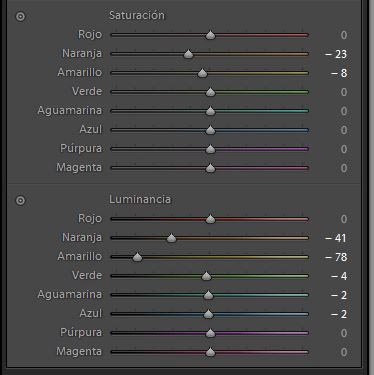This screenshot has width=374, height=375.
Task: Click the Luminancia Azul value -2
Action: coord(339,314)
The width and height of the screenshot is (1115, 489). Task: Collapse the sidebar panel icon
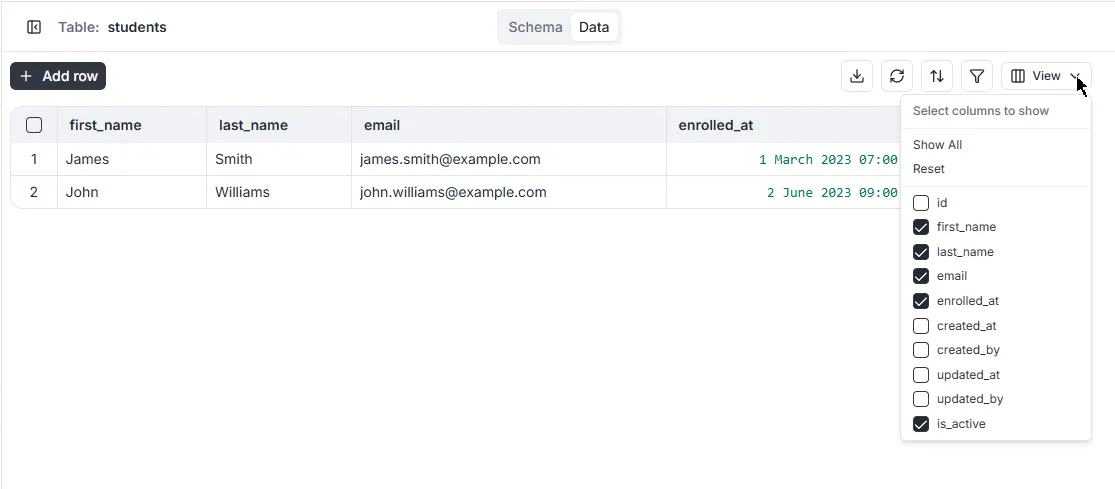(34, 27)
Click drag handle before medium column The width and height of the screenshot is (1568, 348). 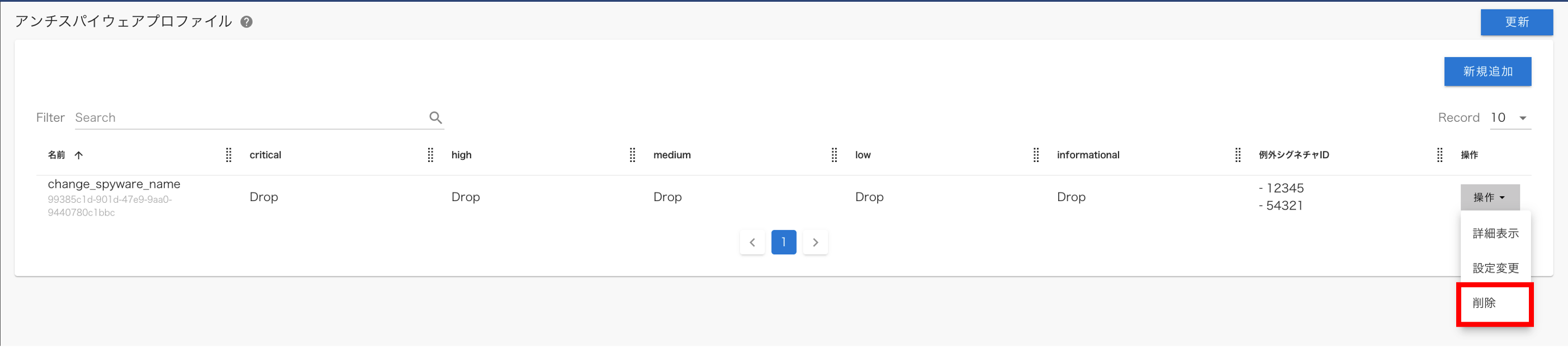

........

ASSIGNED TASK:
Your copy should run from the line that has "The width and height of the screenshot is (1115, 489)." through the last line above, exactly, with both ends in and pictures out.

RESPONSE AREA:
The width and height of the screenshot is (1115, 489). Task: Collapse the sidebar panel icon
(34, 27)
Click drag handle before medium column The width and height of the screenshot is (1568, 348). 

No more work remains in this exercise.